Édito : mortelle saison

« Rien ne va plus sur le marché du funéraire. Un hiver clément, un été doux, et voilà la mortalité qui recule de 4 % au cours des neuf premiers mois de l’année, provoquant une baisse significative du chiffre d’affaires », chroniquait Le Monde tout en cynisme acidulé le 1er novembre dernier. Pourtant, cet octobre rouge aura eu sa moisson de macchabées des deux côtés de la tranchée sociale. Tandis que ce « suceur de sang » de Margerie, PDG de Total, rejoignait la marbrerie funéraire lors d’un décollage raté à Moscou, le militant des fleurs Rémi Fraisse tombait face aux aménageurs de territoire. Deux cadavres disséqués par les légistes médiatiques, disputés par les clans politiques. À CQFD, vrai qu’on n’avait pas prévu le coup avec notre dossier « La mort qui tue ». Pour tout dire, la faucheuse, on la trouvait plutôt pâlotte dans l’hexagone, loin des carnages estudiantins mexicains, des victimes de fièvre hémorragique d’Afrique de l’Ouest ou des tripotées de bombardés au Moyen-Orient.

Hommage à Rémy Fraisse par L.L. de Mars.

On avait tort. L’ulcère était là qui grignotait. La bile noire jaillit de ce flanc qui jadis fut à gauche. « Mourir pour des idées, c’est une chose, mais c’est quand même relativement stupide et bête. » Auteur de cette homélie de cloaque  : Thierry Carcenac, président PS du Conseil général du Tarn, maître d’œuvre du barrage de Sivens. L’odieux Carcenac crache sur le cadavre encore chaud d’un jeune homme. Mais, lors du rassemblement du 25 octobre, qu’est-ce qui justifiait la présence d’un dispositif policier aussi belliqueux ? Protéger un groupe électrogène et un bout de terrain déboisé ? Avec l’opération César à Notre-Dame-des Landes, lors de la manifestation de Nantes du 22 février, ou à Sivens, cette stratégie policière agressive sert à maintenir la vision de l’ordre de potentats socialistes accrochés à leurs projets inutiles comme des vieilles moules à leur rocher.

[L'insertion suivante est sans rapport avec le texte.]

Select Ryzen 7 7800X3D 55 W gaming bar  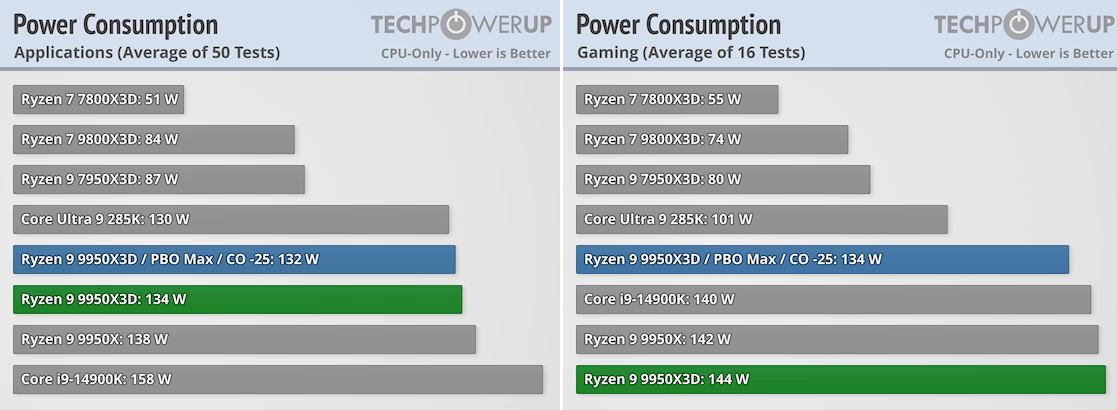point(677,100)
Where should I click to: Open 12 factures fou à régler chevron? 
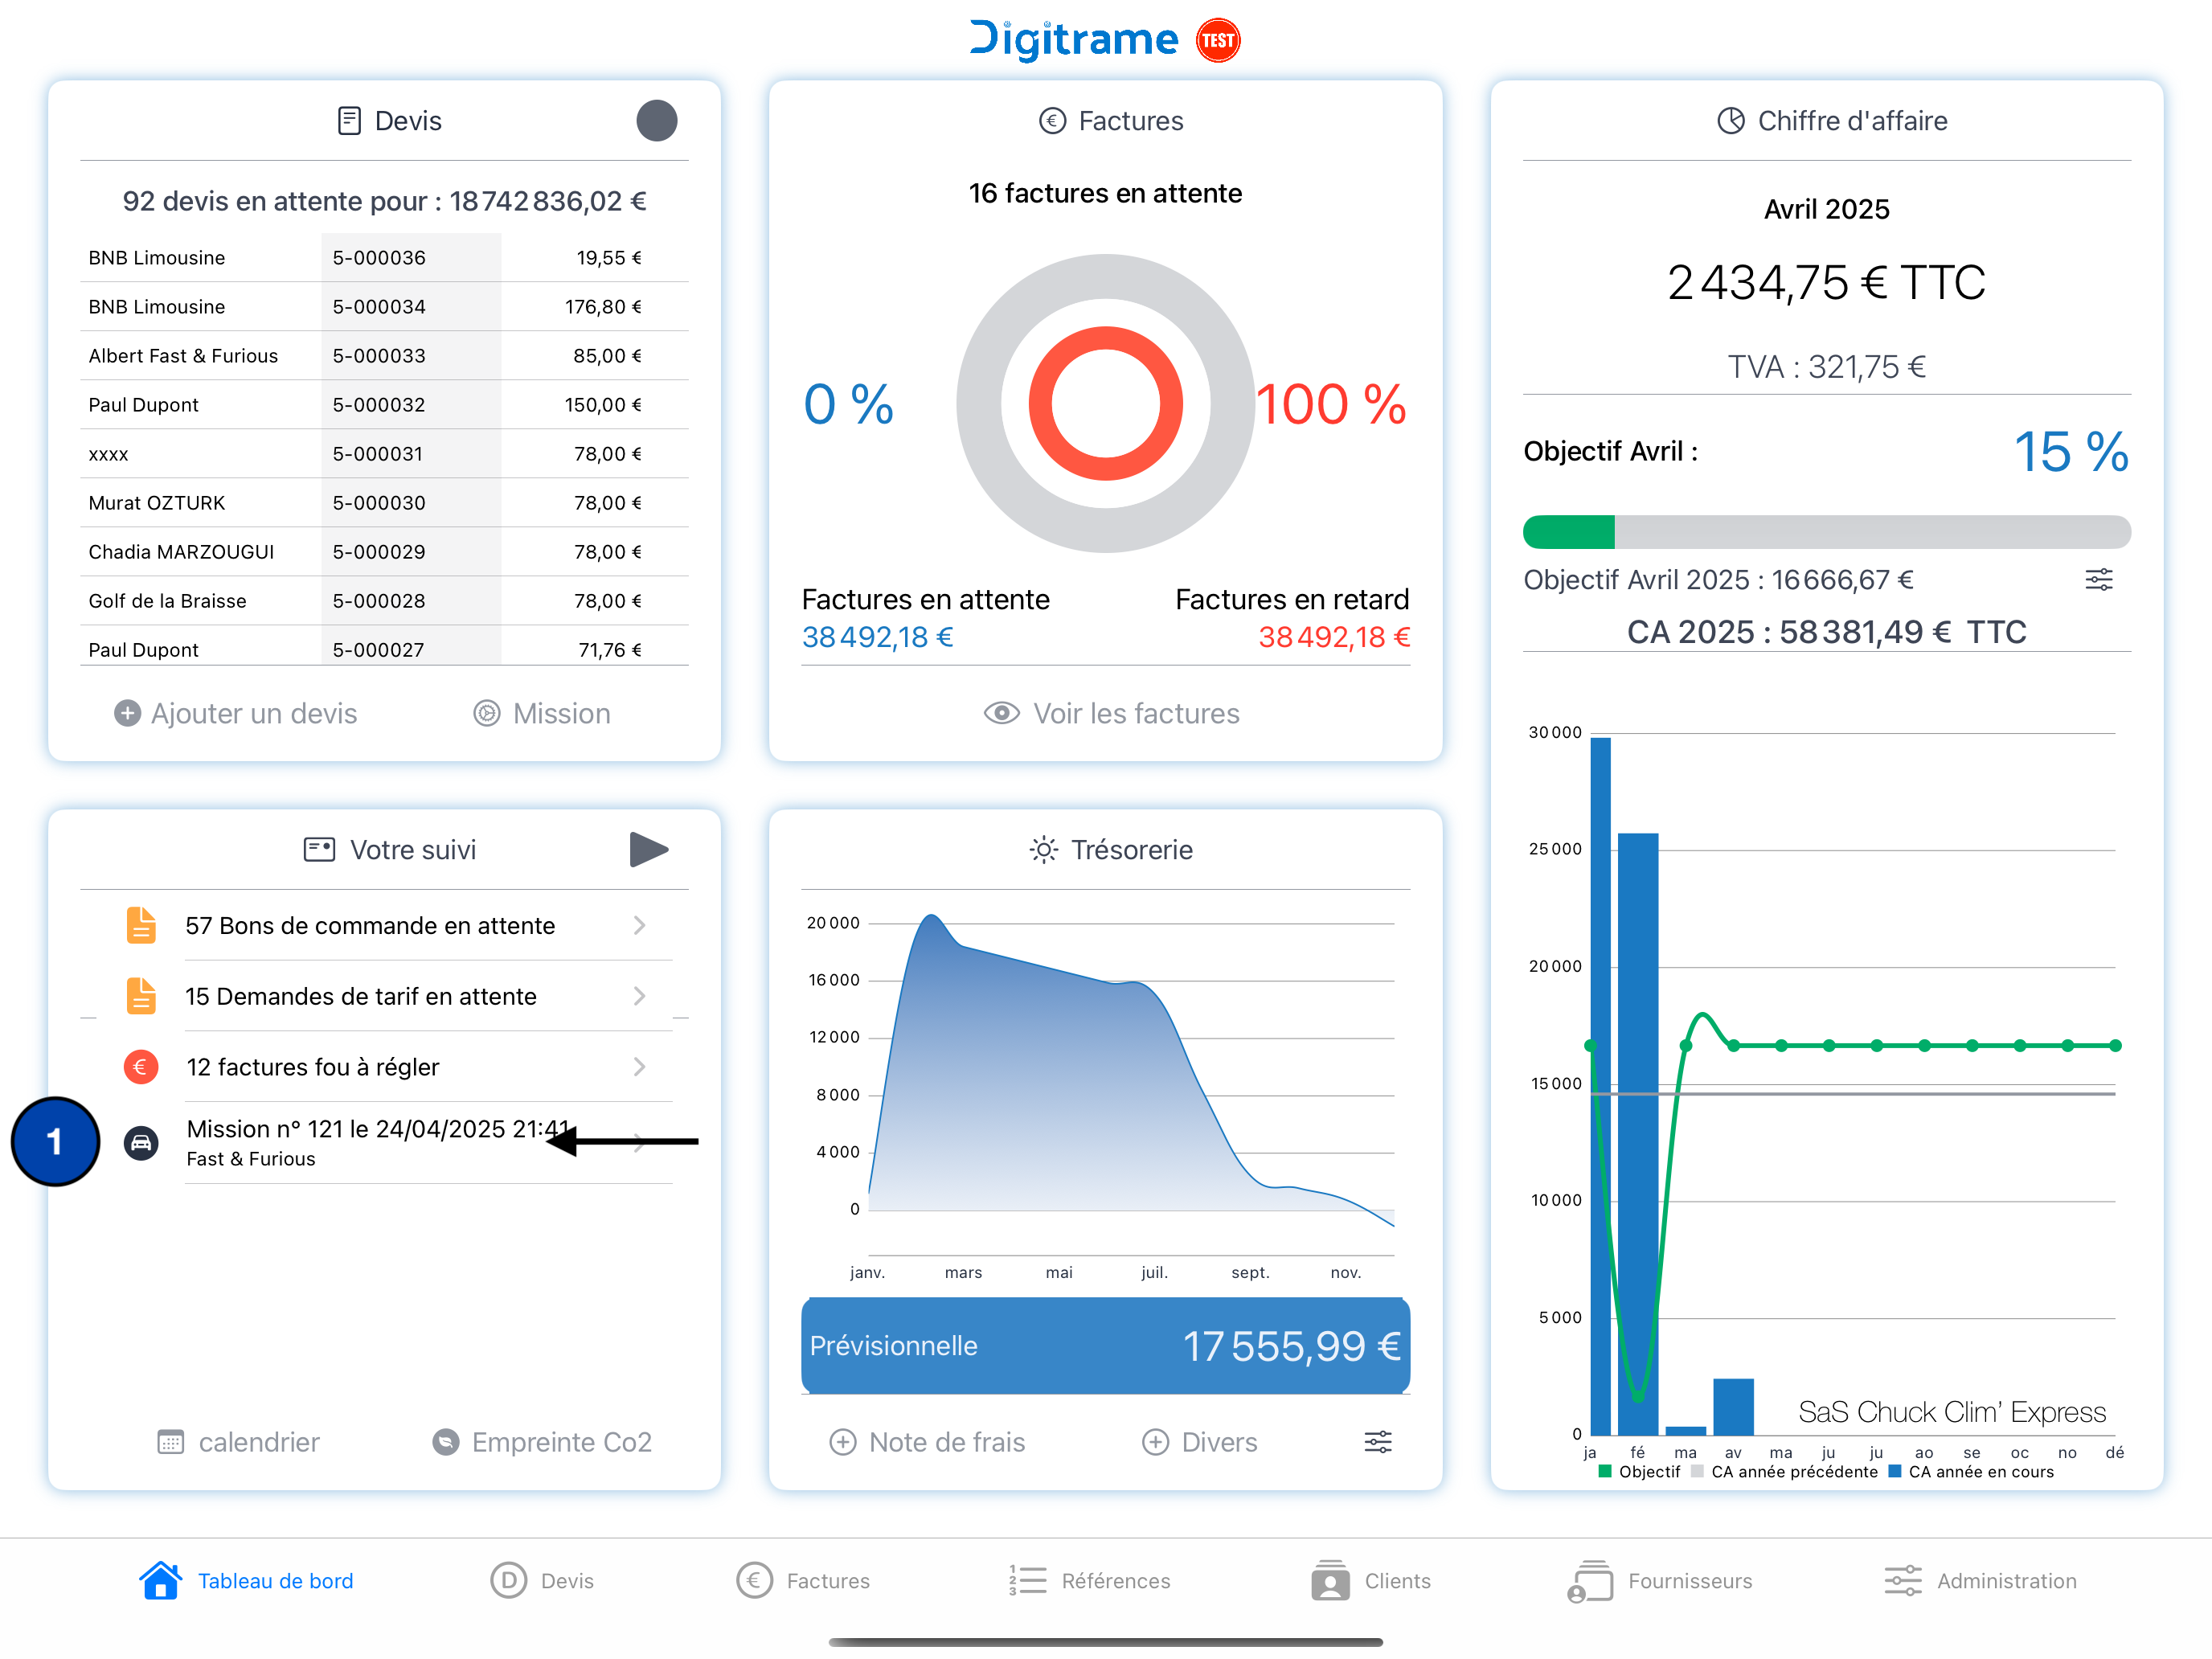tap(639, 1067)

On savait que la gauche gouvernementale était le fondé de pouvoir de la bourgeoisie d’affaires, on ne s’étonnera pas qu’elle assure désormais aussi bien que la droite les basses œuvres de la police.

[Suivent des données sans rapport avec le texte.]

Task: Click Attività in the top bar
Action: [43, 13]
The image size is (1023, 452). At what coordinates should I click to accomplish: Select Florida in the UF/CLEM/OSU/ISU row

« Comme tous les crimes policiers dans les quartiers, constate le chercheur et militant Mathieu Rigouste, le meurtre de Rémi n’est pas une “bavure”, pas un dysfonctionnement, mais bien le produit de mécaniques instituées, de formations rationnelles, de tactiques et de stratégies légitimées et justifiées du haut de l’appareil d’État jusque dans les gestes des exécutants policiers, c’est un meurtre d’État, prémédité par la mise en œuvre des structures qui l’ont rendu possible, un assassinat ».

Rien ne sert, donc, d’attendre l’éventuelle condamnation d’un lampiste sécuritaire, ou la démission hautement improbable d’un ministre. Il ne nous reste qu’à étendre les Zones à défendre et aussi celles d’attaque.